### BRIEF
Transcribe the line that contains "Image resolution: width=1280" and every line after it to the end of the records, exactly and nothing else. Skip the pictures.

[Records drawn from a dataset]
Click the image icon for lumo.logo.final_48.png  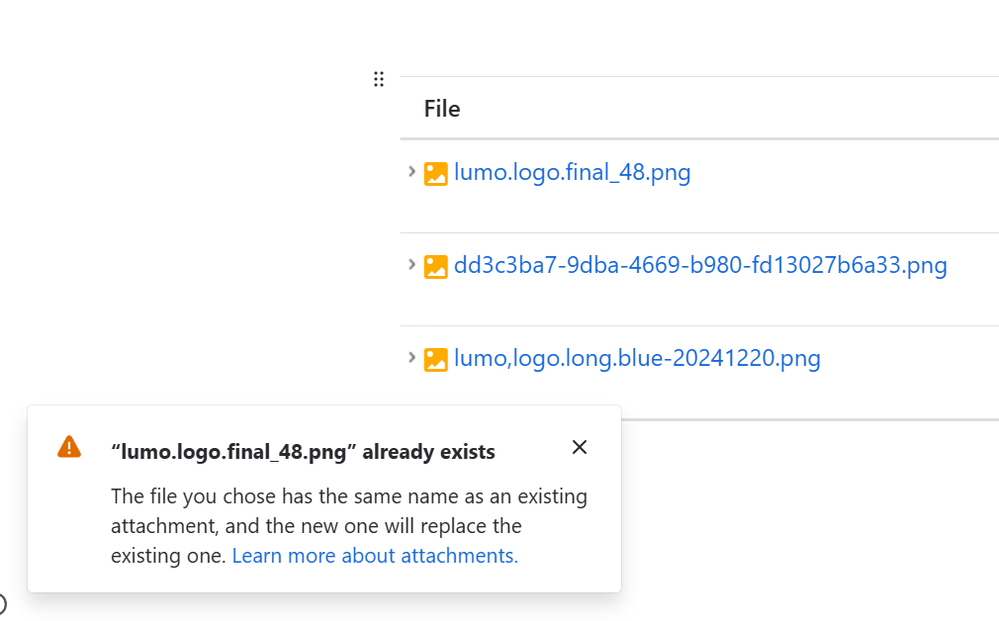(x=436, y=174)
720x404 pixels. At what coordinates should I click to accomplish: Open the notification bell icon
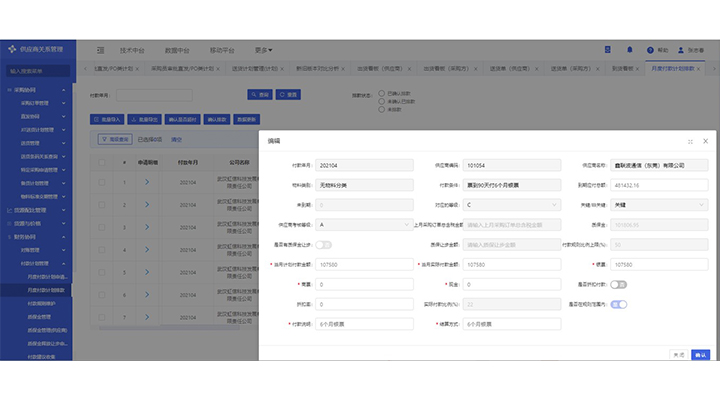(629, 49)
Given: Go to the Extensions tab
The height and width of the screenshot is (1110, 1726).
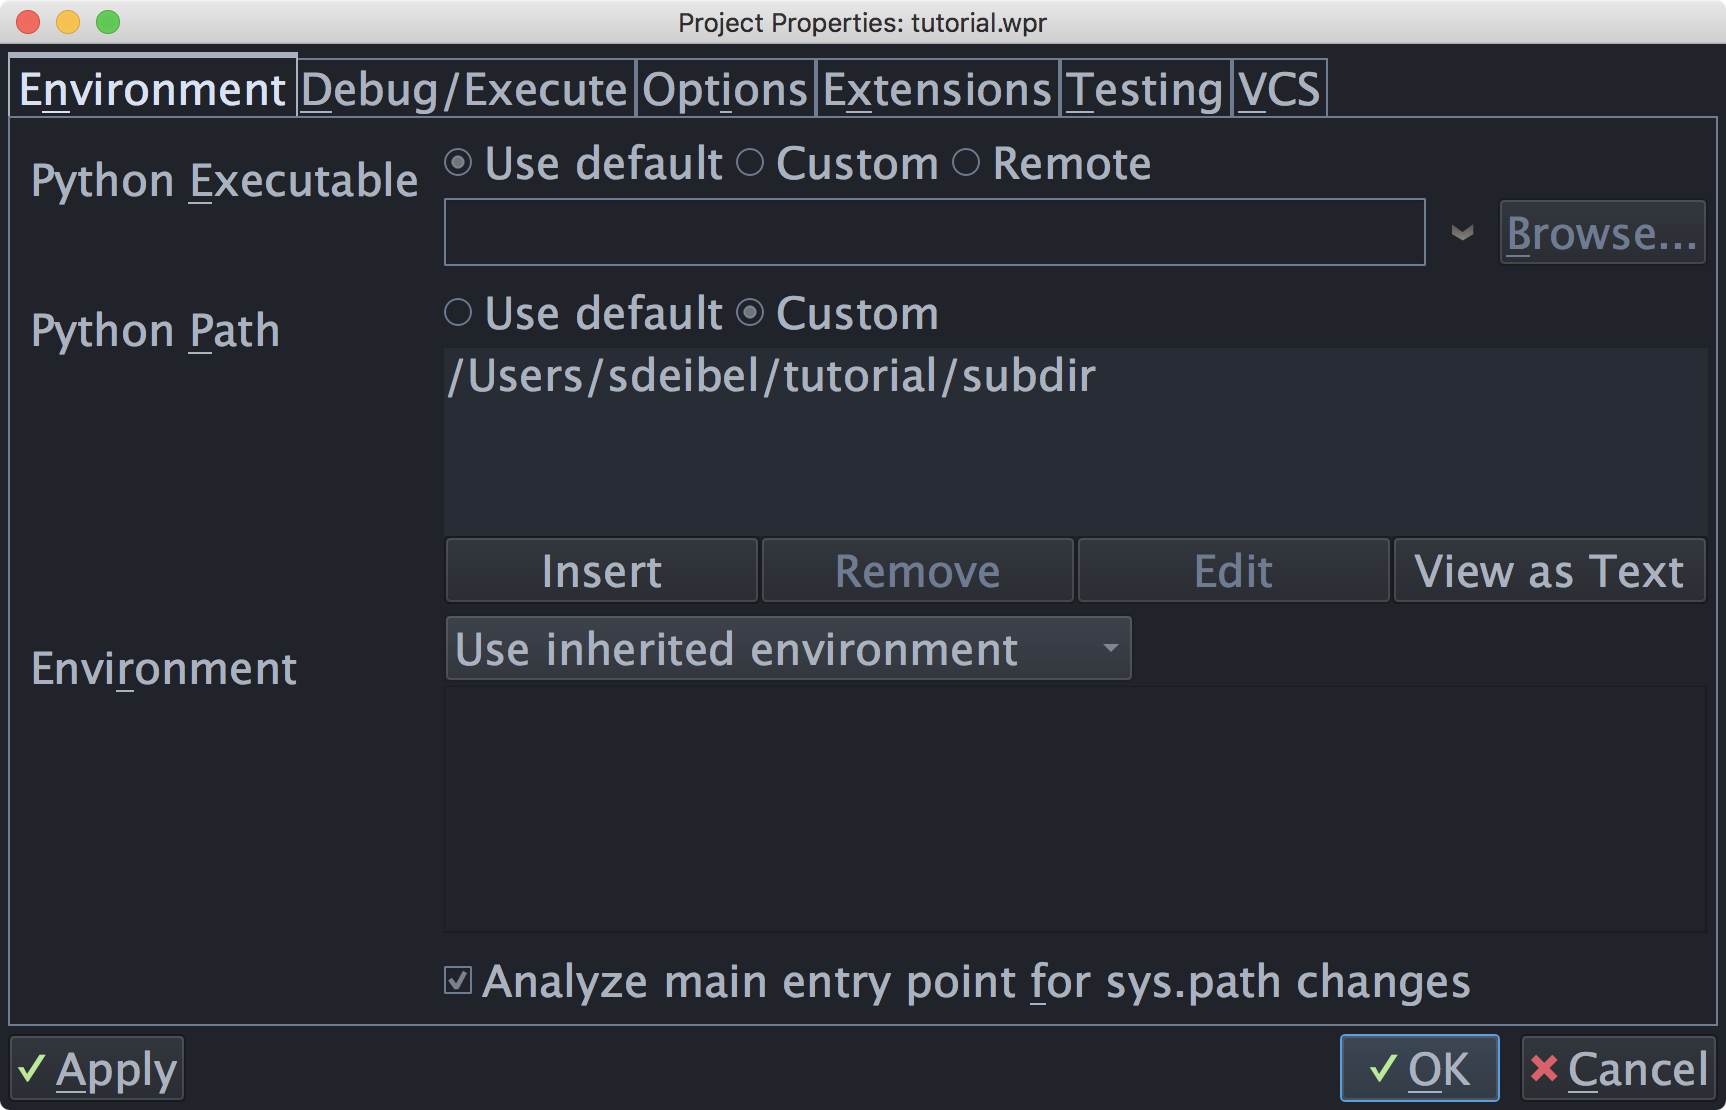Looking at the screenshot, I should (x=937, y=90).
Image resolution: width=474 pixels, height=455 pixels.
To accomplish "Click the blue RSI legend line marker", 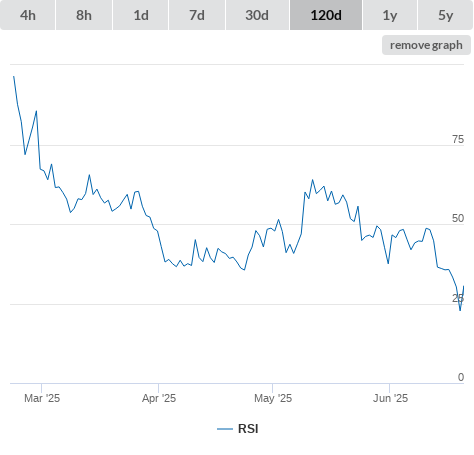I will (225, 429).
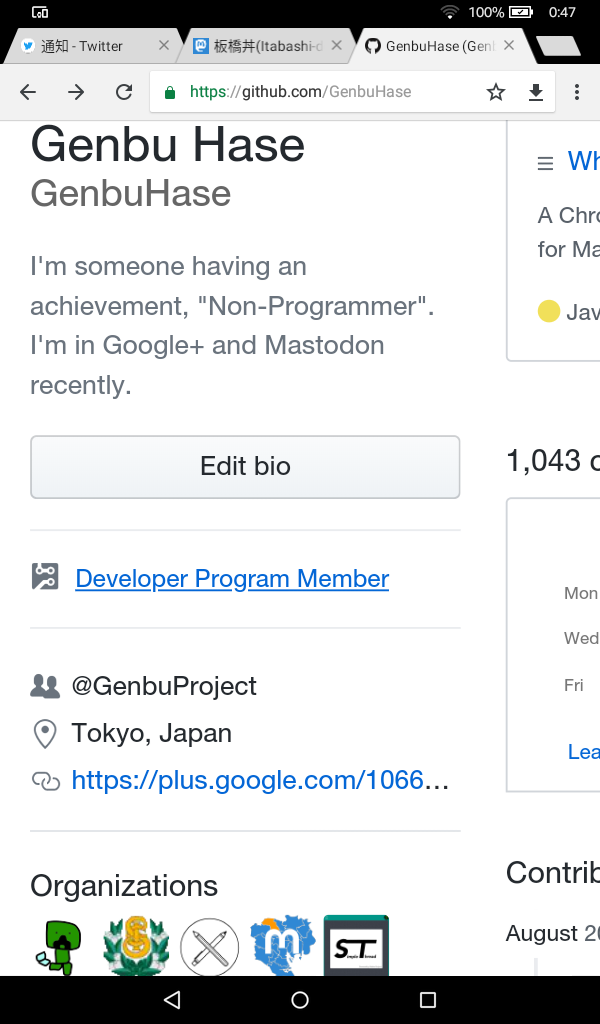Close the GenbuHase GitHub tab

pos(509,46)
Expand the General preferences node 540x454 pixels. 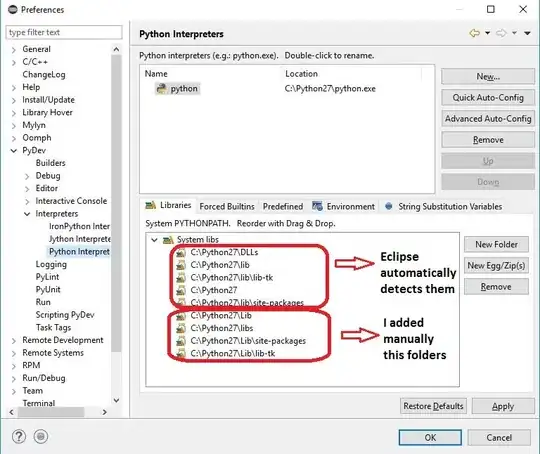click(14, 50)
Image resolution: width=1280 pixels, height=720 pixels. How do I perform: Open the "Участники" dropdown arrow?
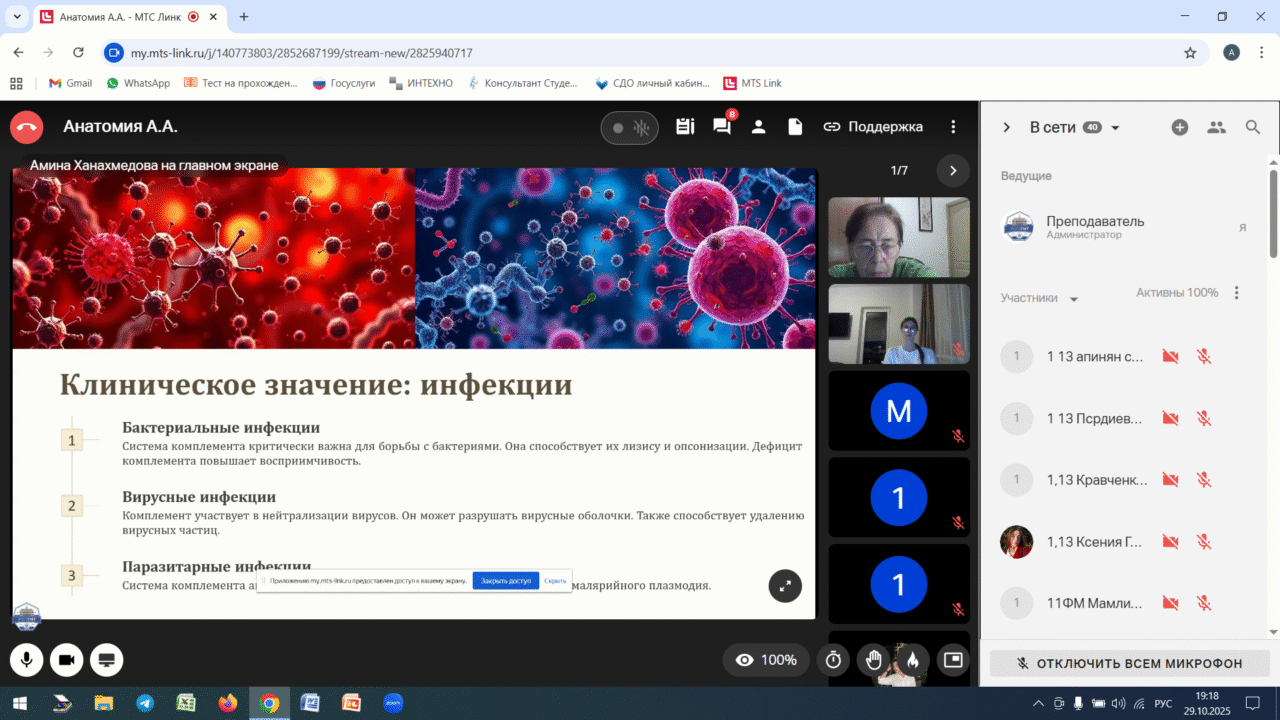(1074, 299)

### FINISHED TASK
Image resolution: width=1280 pixels, height=720 pixels. How do I perform: Open the "Участники" dropdown arrow?
(1074, 299)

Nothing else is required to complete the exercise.